Scène première

Cliton, la Nourrice

Cliton

Je ne t’ai rien celé ; tu sais toute l’affaire.

La Nourrice

Tu m’en as bien conté. Mais se pourrait-il faire

Qu’Éraste eût des remords si vifs et si pressants

Que de violenter sa raison et ses sens ?

Cliton

Eût-il pu, sans en perdre entièrement l’usage,

Se figurer Caron des traits de mon visage,

Et de plus, me prenant pour ce vieux nautonier,

Me payer à bons coups des droits de son denier ?

La Nourrice

Plaisante illusion !

Cliton

Mais funeste à ma tête,

Sur qui se déchargeait une telle tempête,

Que je tiens maintenant à miracle évident

Qu’il me soit demeuré dans la bouche une dent.

La Nourrice

C’était mal reconnaître un si rare service.

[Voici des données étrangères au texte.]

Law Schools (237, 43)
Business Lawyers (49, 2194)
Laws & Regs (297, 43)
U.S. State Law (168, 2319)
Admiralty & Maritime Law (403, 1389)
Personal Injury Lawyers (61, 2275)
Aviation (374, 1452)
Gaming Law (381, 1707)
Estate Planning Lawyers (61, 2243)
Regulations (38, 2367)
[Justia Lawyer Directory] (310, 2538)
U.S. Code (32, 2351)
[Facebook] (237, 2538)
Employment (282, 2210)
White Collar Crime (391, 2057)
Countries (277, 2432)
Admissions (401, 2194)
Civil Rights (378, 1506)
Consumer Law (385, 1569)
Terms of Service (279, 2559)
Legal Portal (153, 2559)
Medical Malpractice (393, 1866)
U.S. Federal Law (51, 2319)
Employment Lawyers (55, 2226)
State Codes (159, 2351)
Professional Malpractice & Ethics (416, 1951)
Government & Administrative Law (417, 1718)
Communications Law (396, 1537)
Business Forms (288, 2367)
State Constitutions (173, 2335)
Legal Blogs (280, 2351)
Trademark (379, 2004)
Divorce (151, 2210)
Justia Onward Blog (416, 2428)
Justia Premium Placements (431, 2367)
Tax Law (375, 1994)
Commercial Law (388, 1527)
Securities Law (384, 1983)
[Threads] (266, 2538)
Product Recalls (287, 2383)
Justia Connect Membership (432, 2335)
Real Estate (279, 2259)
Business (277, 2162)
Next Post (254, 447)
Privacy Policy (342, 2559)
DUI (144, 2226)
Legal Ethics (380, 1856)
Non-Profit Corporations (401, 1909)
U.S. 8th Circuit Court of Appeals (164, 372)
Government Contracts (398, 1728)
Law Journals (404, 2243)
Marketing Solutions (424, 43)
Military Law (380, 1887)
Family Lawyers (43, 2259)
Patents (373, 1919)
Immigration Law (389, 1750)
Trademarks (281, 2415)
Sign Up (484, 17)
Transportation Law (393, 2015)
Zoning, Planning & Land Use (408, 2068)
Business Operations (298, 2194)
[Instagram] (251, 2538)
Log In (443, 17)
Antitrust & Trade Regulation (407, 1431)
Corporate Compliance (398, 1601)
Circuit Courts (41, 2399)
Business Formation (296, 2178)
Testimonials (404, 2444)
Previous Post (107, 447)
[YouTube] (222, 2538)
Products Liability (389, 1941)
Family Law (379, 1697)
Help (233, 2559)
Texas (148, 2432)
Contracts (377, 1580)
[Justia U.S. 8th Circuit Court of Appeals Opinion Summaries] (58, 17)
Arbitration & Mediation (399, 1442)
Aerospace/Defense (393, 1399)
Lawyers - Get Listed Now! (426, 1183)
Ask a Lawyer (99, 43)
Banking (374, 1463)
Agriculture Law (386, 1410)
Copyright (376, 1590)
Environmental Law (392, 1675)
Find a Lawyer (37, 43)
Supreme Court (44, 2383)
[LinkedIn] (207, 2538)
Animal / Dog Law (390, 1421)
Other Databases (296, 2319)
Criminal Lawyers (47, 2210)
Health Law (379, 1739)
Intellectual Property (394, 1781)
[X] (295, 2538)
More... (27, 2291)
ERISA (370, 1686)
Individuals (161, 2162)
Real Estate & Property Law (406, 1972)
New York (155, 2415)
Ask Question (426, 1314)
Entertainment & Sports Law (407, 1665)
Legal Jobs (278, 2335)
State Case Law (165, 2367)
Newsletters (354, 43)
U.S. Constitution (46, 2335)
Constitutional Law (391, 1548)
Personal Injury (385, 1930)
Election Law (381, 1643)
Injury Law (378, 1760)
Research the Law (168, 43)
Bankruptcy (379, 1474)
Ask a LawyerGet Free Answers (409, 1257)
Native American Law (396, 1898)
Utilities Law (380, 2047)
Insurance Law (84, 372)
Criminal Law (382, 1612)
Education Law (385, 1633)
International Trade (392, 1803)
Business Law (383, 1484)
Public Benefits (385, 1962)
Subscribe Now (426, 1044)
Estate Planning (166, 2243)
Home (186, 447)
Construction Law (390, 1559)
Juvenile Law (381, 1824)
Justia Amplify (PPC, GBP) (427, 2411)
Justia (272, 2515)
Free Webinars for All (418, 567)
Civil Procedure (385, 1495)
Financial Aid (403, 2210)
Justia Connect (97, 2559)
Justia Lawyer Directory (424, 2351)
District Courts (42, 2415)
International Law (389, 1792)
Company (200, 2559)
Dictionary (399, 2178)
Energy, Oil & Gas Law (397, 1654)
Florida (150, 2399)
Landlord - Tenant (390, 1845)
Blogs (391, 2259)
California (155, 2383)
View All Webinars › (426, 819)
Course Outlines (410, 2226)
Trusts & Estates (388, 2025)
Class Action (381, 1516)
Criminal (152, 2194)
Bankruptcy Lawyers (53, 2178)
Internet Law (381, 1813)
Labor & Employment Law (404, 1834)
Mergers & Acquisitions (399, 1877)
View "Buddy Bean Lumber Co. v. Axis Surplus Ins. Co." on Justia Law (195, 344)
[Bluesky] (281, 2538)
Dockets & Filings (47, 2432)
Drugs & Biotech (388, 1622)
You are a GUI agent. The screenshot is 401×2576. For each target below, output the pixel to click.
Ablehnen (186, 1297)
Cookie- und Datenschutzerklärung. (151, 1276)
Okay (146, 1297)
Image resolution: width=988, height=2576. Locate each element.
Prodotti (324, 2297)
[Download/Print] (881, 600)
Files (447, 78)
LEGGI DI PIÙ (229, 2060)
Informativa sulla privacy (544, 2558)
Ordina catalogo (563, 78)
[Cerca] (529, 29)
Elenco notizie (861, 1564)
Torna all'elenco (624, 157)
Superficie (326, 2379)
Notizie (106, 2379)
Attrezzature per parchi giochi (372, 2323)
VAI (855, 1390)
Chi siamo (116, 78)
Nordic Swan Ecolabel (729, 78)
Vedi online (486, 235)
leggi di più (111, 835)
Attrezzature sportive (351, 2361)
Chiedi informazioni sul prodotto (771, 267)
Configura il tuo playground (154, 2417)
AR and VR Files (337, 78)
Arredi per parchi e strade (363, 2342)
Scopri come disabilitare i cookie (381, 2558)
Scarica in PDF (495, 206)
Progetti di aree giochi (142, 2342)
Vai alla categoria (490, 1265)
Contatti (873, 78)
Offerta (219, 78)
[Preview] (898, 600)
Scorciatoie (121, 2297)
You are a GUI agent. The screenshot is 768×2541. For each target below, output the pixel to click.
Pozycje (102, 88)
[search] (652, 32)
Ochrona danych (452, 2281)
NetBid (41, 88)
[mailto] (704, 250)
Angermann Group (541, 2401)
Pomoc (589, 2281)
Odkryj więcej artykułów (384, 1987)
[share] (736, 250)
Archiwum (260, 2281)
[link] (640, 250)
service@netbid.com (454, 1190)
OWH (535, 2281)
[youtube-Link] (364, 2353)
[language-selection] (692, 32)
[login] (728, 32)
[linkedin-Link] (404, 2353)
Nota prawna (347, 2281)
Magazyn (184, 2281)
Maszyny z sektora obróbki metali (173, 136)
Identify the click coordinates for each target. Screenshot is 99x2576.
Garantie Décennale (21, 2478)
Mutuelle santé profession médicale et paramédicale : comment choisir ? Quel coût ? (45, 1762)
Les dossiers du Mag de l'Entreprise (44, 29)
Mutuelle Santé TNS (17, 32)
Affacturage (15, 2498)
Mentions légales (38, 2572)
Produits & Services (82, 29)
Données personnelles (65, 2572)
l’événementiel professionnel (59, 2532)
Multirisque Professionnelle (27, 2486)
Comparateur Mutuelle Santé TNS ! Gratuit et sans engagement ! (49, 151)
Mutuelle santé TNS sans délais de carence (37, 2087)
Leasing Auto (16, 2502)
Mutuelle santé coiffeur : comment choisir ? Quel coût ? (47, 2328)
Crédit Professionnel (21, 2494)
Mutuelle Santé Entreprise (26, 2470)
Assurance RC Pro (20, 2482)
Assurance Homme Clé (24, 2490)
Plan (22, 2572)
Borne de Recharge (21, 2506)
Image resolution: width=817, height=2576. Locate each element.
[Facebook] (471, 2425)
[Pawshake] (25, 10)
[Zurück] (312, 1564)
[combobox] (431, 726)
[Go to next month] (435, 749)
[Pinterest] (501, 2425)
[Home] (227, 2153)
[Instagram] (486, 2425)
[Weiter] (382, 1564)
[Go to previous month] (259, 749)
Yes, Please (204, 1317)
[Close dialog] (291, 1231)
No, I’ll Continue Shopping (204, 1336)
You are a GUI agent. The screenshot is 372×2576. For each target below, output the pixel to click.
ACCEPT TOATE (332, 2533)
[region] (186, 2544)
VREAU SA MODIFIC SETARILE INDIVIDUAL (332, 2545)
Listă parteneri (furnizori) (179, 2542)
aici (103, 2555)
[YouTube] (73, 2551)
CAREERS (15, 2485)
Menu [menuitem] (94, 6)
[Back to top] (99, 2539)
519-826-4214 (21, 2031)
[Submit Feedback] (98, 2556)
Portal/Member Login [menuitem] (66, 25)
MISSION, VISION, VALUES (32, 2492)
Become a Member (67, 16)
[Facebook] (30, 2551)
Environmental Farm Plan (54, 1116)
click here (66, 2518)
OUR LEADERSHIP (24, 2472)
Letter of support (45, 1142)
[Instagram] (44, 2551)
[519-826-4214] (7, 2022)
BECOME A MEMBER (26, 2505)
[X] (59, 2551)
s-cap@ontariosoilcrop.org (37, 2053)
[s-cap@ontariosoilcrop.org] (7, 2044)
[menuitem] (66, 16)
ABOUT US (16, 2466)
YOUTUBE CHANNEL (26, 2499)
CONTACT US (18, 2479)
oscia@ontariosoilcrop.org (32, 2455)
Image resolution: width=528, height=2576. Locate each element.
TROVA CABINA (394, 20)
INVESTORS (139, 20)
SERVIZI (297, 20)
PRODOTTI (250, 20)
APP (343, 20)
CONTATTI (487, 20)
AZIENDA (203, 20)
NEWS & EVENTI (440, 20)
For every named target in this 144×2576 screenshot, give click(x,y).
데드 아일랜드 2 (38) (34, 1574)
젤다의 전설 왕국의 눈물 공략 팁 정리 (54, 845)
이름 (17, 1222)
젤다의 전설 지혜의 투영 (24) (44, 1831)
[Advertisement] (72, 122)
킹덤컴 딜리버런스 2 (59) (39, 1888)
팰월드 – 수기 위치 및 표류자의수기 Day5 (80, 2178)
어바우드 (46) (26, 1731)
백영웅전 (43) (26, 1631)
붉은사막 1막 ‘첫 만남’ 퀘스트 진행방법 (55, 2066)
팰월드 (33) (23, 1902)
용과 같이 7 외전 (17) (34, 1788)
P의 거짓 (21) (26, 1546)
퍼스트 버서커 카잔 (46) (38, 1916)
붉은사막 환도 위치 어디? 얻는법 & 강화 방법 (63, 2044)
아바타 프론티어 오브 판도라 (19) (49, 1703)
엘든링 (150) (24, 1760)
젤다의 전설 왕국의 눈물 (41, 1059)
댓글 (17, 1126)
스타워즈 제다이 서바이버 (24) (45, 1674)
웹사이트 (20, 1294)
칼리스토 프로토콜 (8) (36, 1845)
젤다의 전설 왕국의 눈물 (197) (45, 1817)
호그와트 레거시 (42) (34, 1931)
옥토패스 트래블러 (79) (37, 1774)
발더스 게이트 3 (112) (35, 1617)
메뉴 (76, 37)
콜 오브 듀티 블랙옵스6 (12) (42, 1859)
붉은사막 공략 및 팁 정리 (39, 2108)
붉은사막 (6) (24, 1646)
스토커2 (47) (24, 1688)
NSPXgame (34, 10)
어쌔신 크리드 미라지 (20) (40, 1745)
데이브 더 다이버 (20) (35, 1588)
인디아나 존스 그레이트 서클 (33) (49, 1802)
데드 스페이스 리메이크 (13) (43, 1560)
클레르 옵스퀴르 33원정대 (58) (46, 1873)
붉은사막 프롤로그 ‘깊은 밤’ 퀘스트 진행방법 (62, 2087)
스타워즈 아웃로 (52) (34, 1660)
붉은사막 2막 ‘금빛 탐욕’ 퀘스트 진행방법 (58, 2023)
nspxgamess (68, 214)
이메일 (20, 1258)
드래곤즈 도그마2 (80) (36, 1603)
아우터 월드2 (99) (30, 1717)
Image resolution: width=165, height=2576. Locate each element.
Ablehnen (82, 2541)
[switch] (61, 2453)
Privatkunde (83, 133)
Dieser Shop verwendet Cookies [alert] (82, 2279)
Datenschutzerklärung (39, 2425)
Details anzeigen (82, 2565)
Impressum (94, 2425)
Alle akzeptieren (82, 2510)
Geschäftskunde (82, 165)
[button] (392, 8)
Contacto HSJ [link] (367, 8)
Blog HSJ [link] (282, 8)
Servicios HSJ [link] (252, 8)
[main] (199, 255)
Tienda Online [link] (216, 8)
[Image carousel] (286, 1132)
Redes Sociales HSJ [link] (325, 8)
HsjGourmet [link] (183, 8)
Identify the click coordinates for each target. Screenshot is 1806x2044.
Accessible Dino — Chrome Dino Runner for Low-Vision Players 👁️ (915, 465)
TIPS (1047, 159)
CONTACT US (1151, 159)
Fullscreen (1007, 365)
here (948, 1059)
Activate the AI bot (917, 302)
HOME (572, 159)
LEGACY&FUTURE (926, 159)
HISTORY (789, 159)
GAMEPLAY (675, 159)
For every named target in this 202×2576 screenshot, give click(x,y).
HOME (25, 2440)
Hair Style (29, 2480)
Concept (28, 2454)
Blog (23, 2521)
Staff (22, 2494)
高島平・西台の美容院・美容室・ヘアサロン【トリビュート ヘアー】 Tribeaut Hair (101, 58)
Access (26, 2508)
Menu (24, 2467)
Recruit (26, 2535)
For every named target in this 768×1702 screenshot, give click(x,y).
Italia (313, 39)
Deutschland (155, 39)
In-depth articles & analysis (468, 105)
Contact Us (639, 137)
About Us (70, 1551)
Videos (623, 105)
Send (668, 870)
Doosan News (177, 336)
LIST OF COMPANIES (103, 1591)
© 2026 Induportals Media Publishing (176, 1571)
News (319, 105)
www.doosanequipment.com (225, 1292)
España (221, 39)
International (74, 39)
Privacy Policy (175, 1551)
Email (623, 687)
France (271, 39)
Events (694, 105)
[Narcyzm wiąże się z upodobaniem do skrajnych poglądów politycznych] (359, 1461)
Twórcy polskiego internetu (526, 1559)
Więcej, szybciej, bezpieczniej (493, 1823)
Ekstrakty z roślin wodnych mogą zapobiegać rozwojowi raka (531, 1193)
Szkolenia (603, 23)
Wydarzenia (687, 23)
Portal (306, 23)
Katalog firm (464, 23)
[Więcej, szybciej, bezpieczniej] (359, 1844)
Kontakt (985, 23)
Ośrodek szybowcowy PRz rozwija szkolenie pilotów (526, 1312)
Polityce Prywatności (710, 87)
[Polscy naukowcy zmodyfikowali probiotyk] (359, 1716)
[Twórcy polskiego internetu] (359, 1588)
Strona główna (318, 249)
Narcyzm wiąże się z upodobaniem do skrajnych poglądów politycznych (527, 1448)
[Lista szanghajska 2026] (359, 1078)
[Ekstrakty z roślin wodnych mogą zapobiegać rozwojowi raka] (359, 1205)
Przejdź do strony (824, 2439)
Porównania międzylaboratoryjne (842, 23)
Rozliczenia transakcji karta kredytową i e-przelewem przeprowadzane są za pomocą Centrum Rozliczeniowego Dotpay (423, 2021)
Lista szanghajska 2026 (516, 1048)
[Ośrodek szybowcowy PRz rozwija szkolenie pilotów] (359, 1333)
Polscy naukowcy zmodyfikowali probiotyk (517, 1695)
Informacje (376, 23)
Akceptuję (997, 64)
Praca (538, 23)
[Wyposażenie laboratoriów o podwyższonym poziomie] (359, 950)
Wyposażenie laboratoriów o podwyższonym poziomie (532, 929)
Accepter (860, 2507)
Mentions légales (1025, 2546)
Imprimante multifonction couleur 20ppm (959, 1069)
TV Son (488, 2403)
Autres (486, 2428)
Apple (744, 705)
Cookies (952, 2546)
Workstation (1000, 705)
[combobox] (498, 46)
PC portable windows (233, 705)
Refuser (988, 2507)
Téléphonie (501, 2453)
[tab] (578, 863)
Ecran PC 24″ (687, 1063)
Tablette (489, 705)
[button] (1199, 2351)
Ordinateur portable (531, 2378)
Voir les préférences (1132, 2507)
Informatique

Éraste , derrière le théâtre.
Arrêtez, arrêtez, poltrons !

Cliton

Adieu, nourrice.

Voici ce fou qui vient, je l’entends à la voix ;

Crois que ce n’est pas moi qu’il attrape deux fois.

La Nourrice

Pour moi, quand je devrais passer pour Proserpine,

Je veux voir à quel point sa fureur le domine.

Cliton

Contente, à tes périls, ton curieux désir.

La Nourrice

Quoi qu’il puisse arriver, j’en aurai le plaisir.